Nothing but the text belongs in the answer: the listing below, copied exactly, without pictures.

++++++++

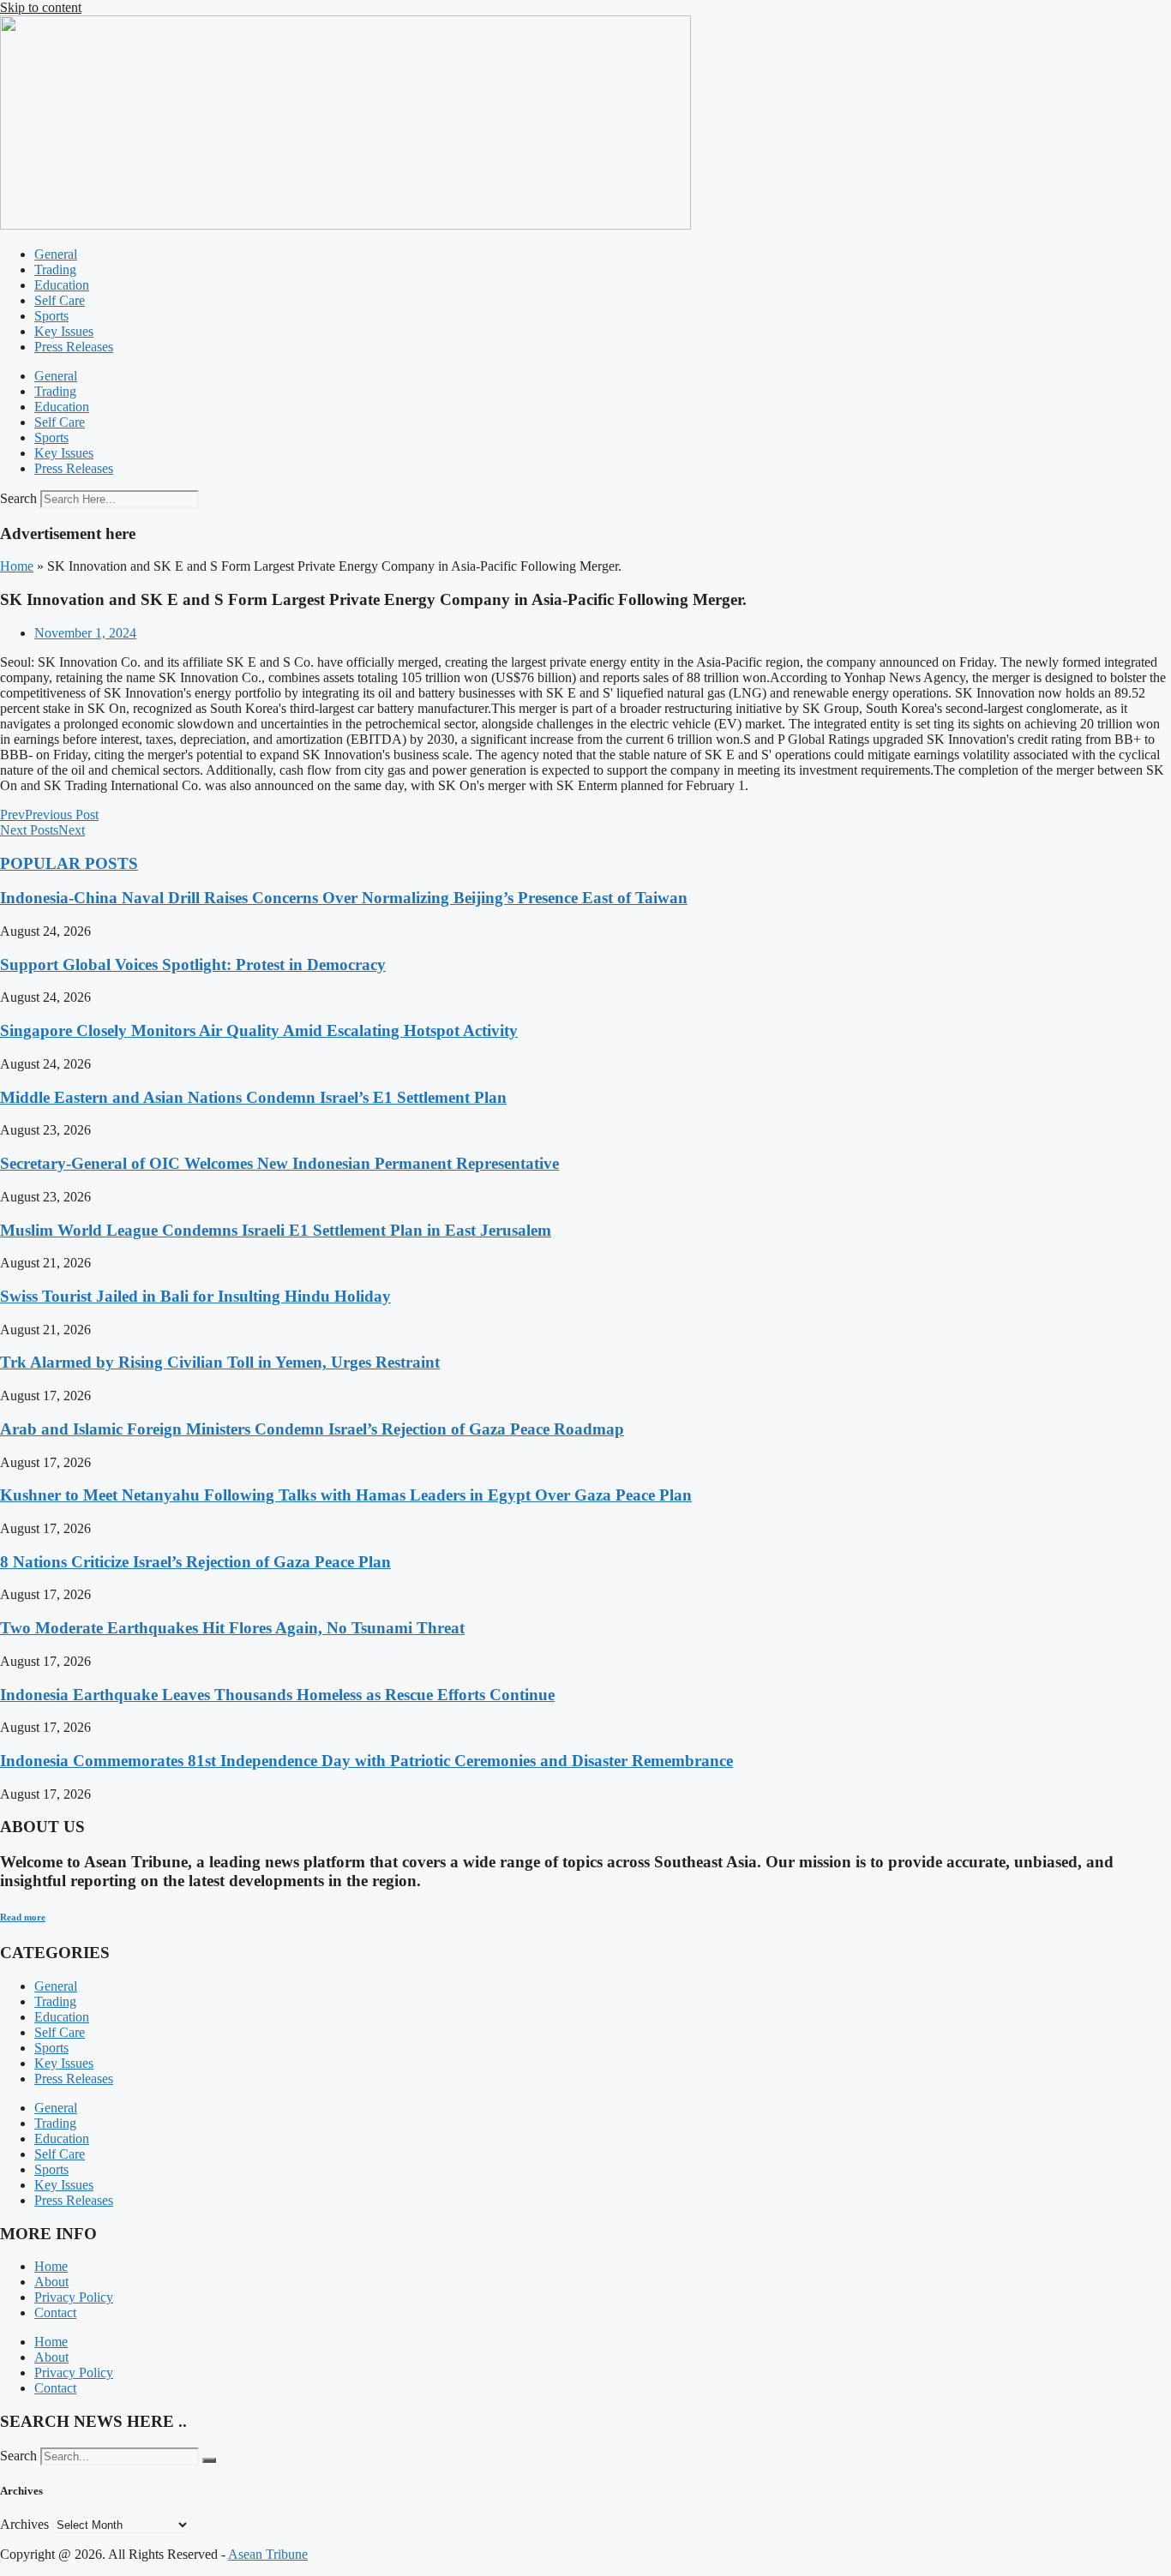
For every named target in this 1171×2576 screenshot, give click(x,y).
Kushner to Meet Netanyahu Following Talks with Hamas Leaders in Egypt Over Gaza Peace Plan (346, 1495)
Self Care (59, 300)
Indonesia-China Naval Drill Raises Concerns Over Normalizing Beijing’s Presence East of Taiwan (344, 898)
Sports (51, 316)
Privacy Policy (73, 2297)
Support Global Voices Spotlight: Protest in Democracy (193, 964)
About (51, 2281)
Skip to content (40, 7)
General (55, 254)
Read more (22, 1917)
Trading (55, 269)
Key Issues (63, 331)
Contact (55, 2312)
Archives (24, 2524)
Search (18, 498)
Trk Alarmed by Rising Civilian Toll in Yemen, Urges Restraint (220, 1362)
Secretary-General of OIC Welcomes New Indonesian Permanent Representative (279, 1163)
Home (16, 566)
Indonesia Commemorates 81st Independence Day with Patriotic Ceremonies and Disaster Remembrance (366, 1761)
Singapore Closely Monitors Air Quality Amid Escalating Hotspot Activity (259, 1030)
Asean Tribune (268, 2554)
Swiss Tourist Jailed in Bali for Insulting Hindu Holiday (195, 1296)
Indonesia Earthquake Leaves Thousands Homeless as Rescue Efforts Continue (277, 1695)
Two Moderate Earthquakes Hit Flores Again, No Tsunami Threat (232, 1628)
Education (61, 285)
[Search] (209, 2460)
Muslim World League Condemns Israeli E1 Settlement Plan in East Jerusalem (275, 1230)
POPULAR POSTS (69, 863)
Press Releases (73, 346)
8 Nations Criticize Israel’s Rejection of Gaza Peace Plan (195, 1562)
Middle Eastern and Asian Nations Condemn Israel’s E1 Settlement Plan (253, 1097)
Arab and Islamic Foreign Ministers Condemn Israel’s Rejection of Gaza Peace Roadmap (312, 1429)
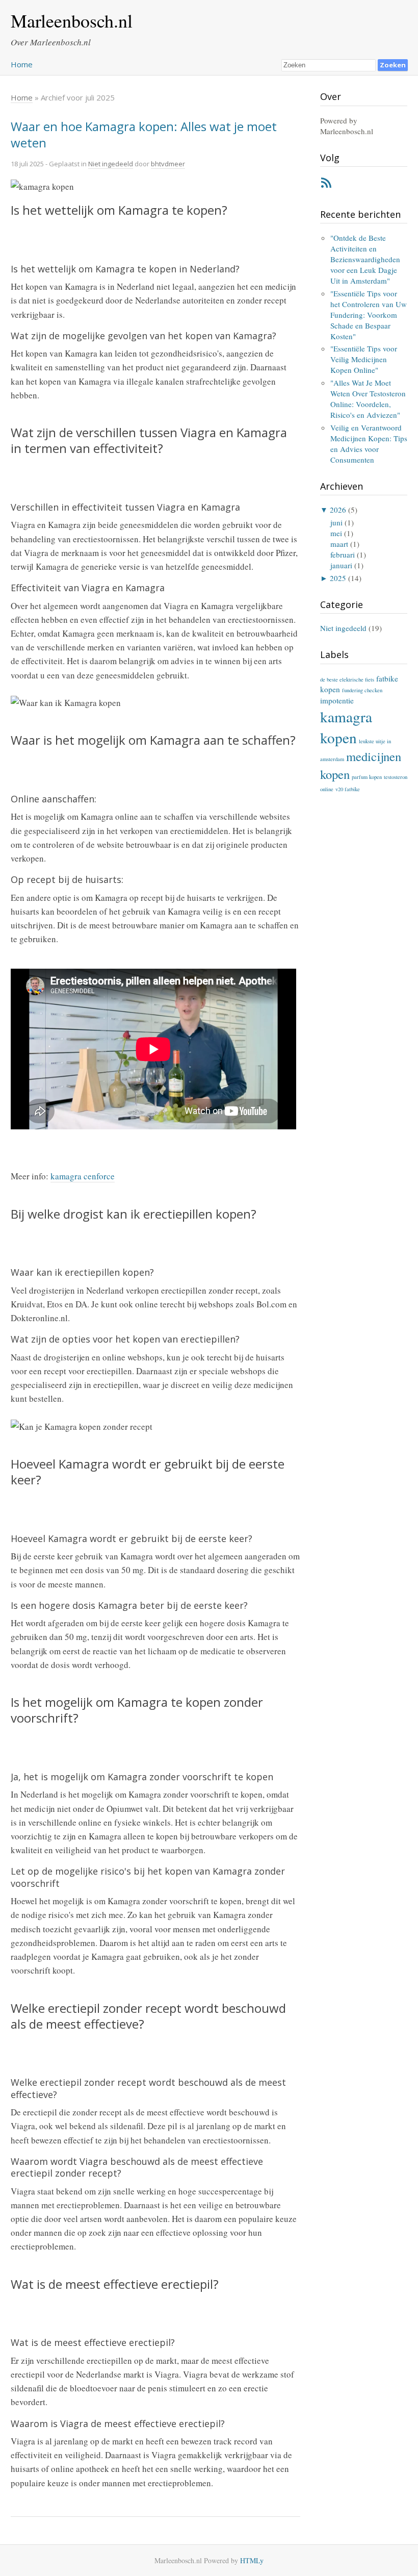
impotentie (337, 700)
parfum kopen (367, 776)
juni (336, 522)
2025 (338, 578)
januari (341, 565)
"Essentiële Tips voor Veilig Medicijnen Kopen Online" (363, 359)
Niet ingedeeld (110, 163)
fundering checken (362, 690)
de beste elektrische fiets (347, 679)
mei (336, 533)
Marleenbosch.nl (72, 20)
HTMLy (252, 2560)
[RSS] (326, 184)
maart (339, 544)
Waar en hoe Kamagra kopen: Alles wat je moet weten (144, 134)
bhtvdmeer (168, 163)
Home (22, 64)
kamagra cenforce (82, 1176)
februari (342, 554)
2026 (338, 509)
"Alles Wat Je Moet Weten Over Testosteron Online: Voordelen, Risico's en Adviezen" (368, 398)
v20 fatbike (347, 789)
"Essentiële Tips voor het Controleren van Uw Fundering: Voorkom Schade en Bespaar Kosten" (368, 314)
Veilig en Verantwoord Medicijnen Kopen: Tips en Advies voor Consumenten (368, 443)
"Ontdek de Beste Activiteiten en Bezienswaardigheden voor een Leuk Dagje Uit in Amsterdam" (365, 259)
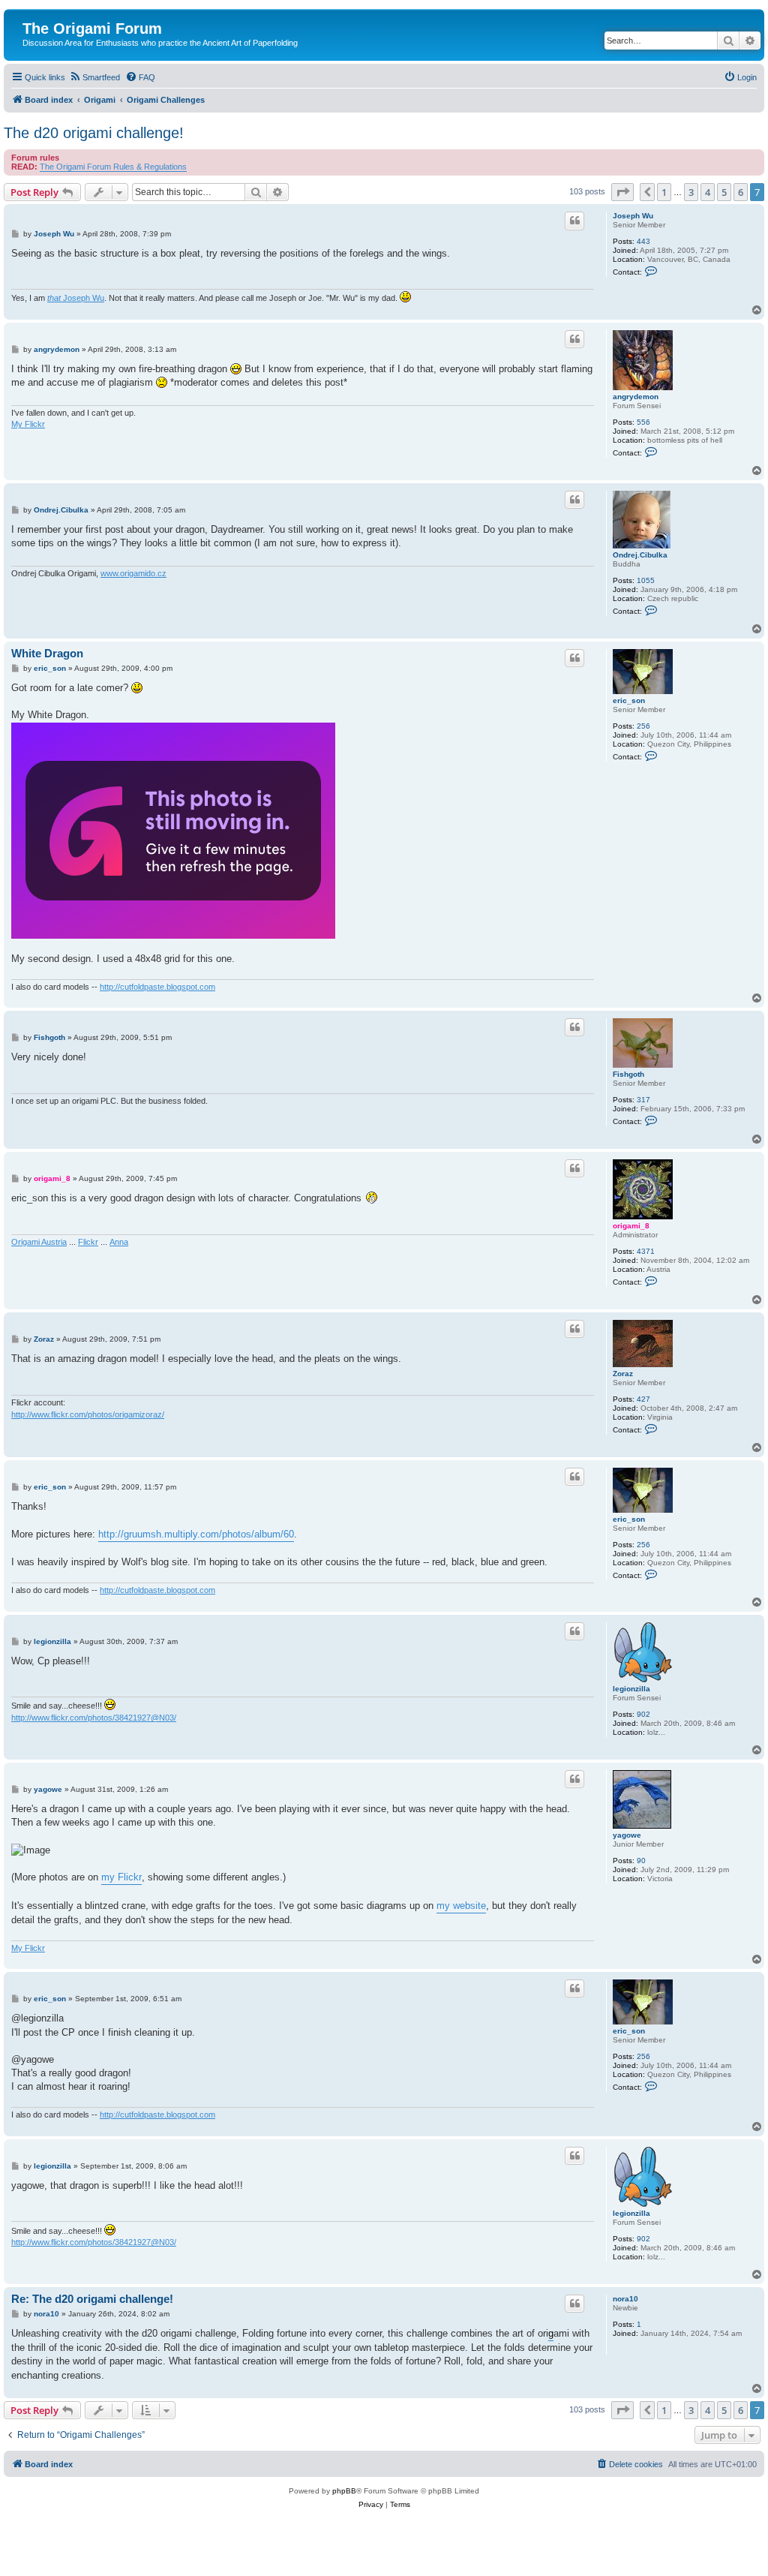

++++++++

Completed task:
For every named target in this 1171×2576 screenshot, give click(x,y).
Kushner to Meet Netanyahu Following Talks with Hamas Leaders in Egypt Over Gaza Peace Plan (346, 1495)
Self Care (59, 300)
Indonesia-China Naval Drill Raises Concerns Over Normalizing Beijing’s Presence East of Taiwan (344, 898)
Sports (51, 316)
Privacy Policy (73, 2297)
Support Global Voices Spotlight: Protest in Democracy (193, 964)
About (51, 2281)
Skip to content (40, 7)
General (55, 254)
Read more (22, 1917)
Trading (55, 269)
Key Issues (63, 331)
Contact (55, 2312)
Archives (24, 2524)
Search (18, 498)
Trk Alarmed by Rising Civilian Toll in Yemen, Urges Restraint (220, 1362)
Secretary-General of OIC Welcomes New Indonesian Permanent Representative (279, 1163)
Home (16, 566)
Indonesia Commemorates 81st Independence Day with Patriotic Ceremonies and Disaster Remembrance (366, 1761)
Singapore Closely Monitors Air Quality Amid Escalating Hotspot Activity (259, 1030)
Asean Tribune (268, 2554)
Swiss Tourist Jailed in Bali for Insulting Hindu Holiday (195, 1296)
Indonesia Earthquake Leaves Thousands Homeless as Rescue Efforts Continue (277, 1695)
Two Moderate Earthquakes Hit Flores Again, No Tsunami Threat (232, 1628)
Education (61, 285)
[Search] (209, 2460)
Muslim World League Condemns Israeli E1 Settlement Plan in East Jerusalem (275, 1230)
POPULAR POSTS (69, 863)
Press Releases (73, 346)
8 Nations Criticize Israel’s Rejection of Gaza Peace Plan (195, 1562)
Middle Eastern and Asian Nations Condemn Israel’s E1 Settlement Plan (253, 1097)
Arab and Islamic Foreign Ministers Condemn Israel’s Rejection of Gaza Peace Roadmap (312, 1429)
impotentie (337, 700)
parfum kopen (367, 776)
juni (336, 522)
2025 (338, 578)
januari (341, 565)
"Essentiële Tips voor Veilig Medicijnen Kopen Online" (363, 359)
Niet ingedeeld (110, 163)
fundering checken (362, 690)
de beste elektrische fiets (347, 679)
mei (336, 533)
Marleenbosch.nl (72, 20)
HTMLy (252, 2560)
[RSS] (326, 184)
maart (339, 544)
Waar en hoe Kamagra kopen: Alles wat je moet weten (144, 134)
bhtvdmeer (168, 163)
Home (22, 64)
kamagra cenforce (82, 1176)
februari (342, 554)
2026 (338, 509)
"Alles Wat Je Moet Weten Over Testosteron Online: Voordelen, Risico's en Adviezen" (368, 398)
v20 fatbike (347, 789)
"Essentiële Tips voor het Controleren van Uw Fundering: Voorkom Schade en Bespaar Kosten" (368, 314)
Veilig en Verantwoord Medicijnen Kopen: Tips en Advies voor Consumenten (368, 443)
"Ontdek de Beste Activiteiten en Bezienswaardigheden voor een Leuk Dagje Uit in Amsterdam" (365, 259)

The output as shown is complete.